There have been no posts for a while as I have been spending a week with friends near London. Among other things we saw the musical version of "Billy Elliott", all of us for the second time. The advantage of this live show over the film is that the dancing cannot possibly have been faked, speeded up or otherwise technologically advanced: these amazing actors really are achieving these impossible-looking feats before our very eyes.
In the version we saw Billy was played by a child of 11. It must be daunting to achieve so much at that age and still expect that the rest of life will be "up" rather than flat or even downhill.

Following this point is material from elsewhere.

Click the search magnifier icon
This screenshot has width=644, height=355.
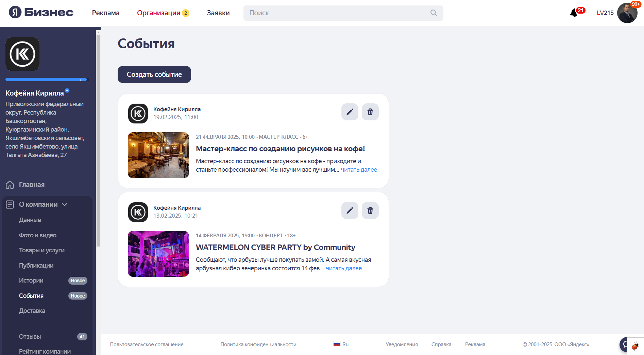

"Billy Elliot" has many themes but to me the most poignant is the clash between the miners and the police. I suspect that, when social historians come to study British society in the second half of the 20th century they will see the miners' strike of 1984/5 as the point when the gradual social improvements of the post war era went into reverse and we began moving towards a less cohesive, more antagonistic society.
If Margaret Thatcher is given a state funeral, and there is a sense in which, as our first woman premier, such recognition is merited, I hope one of the TV Channels shows "Billy Elliot" at the same time, as a reminder of the damage she caused.
I agree about the miners' strike' Have you read David Peace's novel about the strike? Peace is on old boy of BGS - it is titled 'GB84' and is vivid if confusing, told from different viewpoints.